Beneath this sentence is a set of records; write each of them out exactly.

[Pixel coordinate grounding data]

┄┄┄┄┄┄┄┄┄┄

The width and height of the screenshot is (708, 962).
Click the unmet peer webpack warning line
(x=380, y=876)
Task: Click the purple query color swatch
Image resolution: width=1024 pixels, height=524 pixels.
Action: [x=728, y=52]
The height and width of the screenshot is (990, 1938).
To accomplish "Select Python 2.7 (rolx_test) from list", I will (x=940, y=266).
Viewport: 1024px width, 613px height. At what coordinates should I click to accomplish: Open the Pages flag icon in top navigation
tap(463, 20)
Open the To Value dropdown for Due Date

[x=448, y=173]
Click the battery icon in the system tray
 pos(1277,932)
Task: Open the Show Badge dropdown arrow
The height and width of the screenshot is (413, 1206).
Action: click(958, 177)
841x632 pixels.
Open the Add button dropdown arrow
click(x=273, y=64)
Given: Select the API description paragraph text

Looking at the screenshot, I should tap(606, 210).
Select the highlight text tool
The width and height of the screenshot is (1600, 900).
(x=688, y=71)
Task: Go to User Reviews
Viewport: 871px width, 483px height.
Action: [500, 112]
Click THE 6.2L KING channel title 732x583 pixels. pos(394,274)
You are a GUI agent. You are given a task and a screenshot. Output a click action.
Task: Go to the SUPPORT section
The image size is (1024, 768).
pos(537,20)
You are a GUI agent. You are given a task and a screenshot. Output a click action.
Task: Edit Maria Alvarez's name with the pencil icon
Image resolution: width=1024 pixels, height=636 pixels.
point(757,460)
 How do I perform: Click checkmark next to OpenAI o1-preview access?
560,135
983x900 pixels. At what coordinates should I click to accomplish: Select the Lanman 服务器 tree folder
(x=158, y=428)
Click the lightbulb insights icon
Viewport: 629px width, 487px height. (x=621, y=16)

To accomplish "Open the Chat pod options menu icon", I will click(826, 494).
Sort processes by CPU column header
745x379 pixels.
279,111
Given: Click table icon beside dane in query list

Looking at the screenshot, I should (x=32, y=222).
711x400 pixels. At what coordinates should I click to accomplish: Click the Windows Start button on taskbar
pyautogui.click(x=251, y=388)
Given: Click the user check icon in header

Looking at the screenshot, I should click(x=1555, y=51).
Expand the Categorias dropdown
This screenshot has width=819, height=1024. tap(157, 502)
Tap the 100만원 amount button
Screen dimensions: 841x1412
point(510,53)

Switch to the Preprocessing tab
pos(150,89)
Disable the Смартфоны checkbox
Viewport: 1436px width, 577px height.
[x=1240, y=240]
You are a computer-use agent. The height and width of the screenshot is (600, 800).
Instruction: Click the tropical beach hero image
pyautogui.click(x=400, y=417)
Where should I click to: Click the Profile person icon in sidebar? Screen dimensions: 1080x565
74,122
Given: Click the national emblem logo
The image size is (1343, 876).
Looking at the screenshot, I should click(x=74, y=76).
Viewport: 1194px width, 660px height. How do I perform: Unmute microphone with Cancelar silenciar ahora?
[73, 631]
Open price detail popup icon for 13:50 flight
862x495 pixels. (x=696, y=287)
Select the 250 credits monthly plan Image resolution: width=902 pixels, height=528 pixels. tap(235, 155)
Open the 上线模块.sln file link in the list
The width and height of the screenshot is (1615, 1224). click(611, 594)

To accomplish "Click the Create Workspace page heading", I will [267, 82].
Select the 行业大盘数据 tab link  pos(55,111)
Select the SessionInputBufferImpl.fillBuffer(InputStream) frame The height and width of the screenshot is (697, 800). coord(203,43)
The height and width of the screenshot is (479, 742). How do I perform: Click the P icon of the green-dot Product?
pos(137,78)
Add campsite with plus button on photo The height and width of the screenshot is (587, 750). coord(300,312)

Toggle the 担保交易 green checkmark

┄┄┄┄┄┄┄┄┄┄

* **Output below**
The width and height of the screenshot is (708, 962).
Click the unmet peer webpack warning line
(x=380, y=876)
Task: Click the purple query color swatch
Image resolution: width=1024 pixels, height=524 pixels.
Action: [x=728, y=52]
The height and width of the screenshot is (990, 1938).
To accomplish "Select Python 2.7 (rolx_test) from list", I will (x=940, y=266).
Viewport: 1024px width, 613px height. At what coordinates should I click to accomplish: Open the Pages flag icon in top navigation
tap(463, 20)
Open the To Value dropdown for Due Date

[x=448, y=173]
Click the battery icon in the system tray
 pos(1277,932)
Task: Open the Show Badge dropdown arrow
The height and width of the screenshot is (413, 1206).
Action: click(958, 177)
841x632 pixels.
Open the Add button dropdown arrow
click(x=273, y=64)
Given: Select the API description paragraph text

Looking at the screenshot, I should tap(606, 210).
Select the highlight text tool
The width and height of the screenshot is (1600, 900).
(x=688, y=71)
Task: Go to User Reviews
Viewport: 871px width, 483px height.
Action: [500, 112]
Click THE 6.2L KING channel title 732x583 pixels. pos(394,274)
You are a GUI agent. You are given a task and a screenshot. Output a click action.
Task: Go to the SUPPORT section
The image size is (1024, 768).
pos(537,20)
You are a GUI agent. You are given a task and a screenshot. Output a click action.
Task: Edit Maria Alvarez's name with the pencil icon
Image resolution: width=1024 pixels, height=636 pixels.
point(757,460)
 How do I perform: Click checkmark next to OpenAI o1-preview access?
560,135
983x900 pixels. At what coordinates should I click to accomplish: Select the Lanman 服务器 tree folder
(x=158, y=428)
Click the lightbulb insights icon
Viewport: 629px width, 487px height. (x=621, y=16)

To accomplish "Open the Chat pod options menu icon", I will click(826, 494).
Sort processes by CPU column header
745x379 pixels.
279,111
Given: Click table icon beside dane in query list

Looking at the screenshot, I should (x=32, y=222).
711x400 pixels. At what coordinates should I click to accomplish: Click the Windows Start button on taskbar
pyautogui.click(x=251, y=388)
Given: Click the user check icon in header

Looking at the screenshot, I should click(x=1555, y=51).
Expand the Categorias dropdown
This screenshot has width=819, height=1024. tap(157, 502)
Tap the 100만원 amount button
Screen dimensions: 841x1412
point(510,53)

Switch to the Preprocessing tab
pos(150,89)
Disable the Смартфоны checkbox
Viewport: 1436px width, 577px height.
[x=1240, y=240]
You are a computer-use agent. The height and width of the screenshot is (600, 800).
Instruction: Click the tropical beach hero image
pyautogui.click(x=400, y=417)
Where should I click to: Click the Profile person icon in sidebar? Screen dimensions: 1080x565
74,122
Given: Click the national emblem logo
The image size is (1343, 876).
Looking at the screenshot, I should click(x=74, y=76).
Viewport: 1194px width, 660px height. How do I perform: Unmute microphone with Cancelar silenciar ahora?
[73, 631]
Open price detail popup icon for 13:50 flight
862x495 pixels. (x=696, y=287)
Select the 250 credits monthly plan Image resolution: width=902 pixels, height=528 pixels. tap(235, 155)
Open the 上线模块.sln file link in the list
The width and height of the screenshot is (1615, 1224). click(611, 594)

To accomplish "Click the Create Workspace page heading", I will [267, 82].
Select the 行业大盘数据 tab link  pos(55,111)
Select the SessionInputBufferImpl.fillBuffer(InputStream) frame The height and width of the screenshot is (697, 800). coord(203,43)
The height and width of the screenshot is (479, 742). How do I perform: Click the P icon of the green-dot Product?
pos(137,78)
Add campsite with plus button on photo The height and width of the screenshot is (587, 750). coord(300,312)

Toggle the 担保交易 green checkmark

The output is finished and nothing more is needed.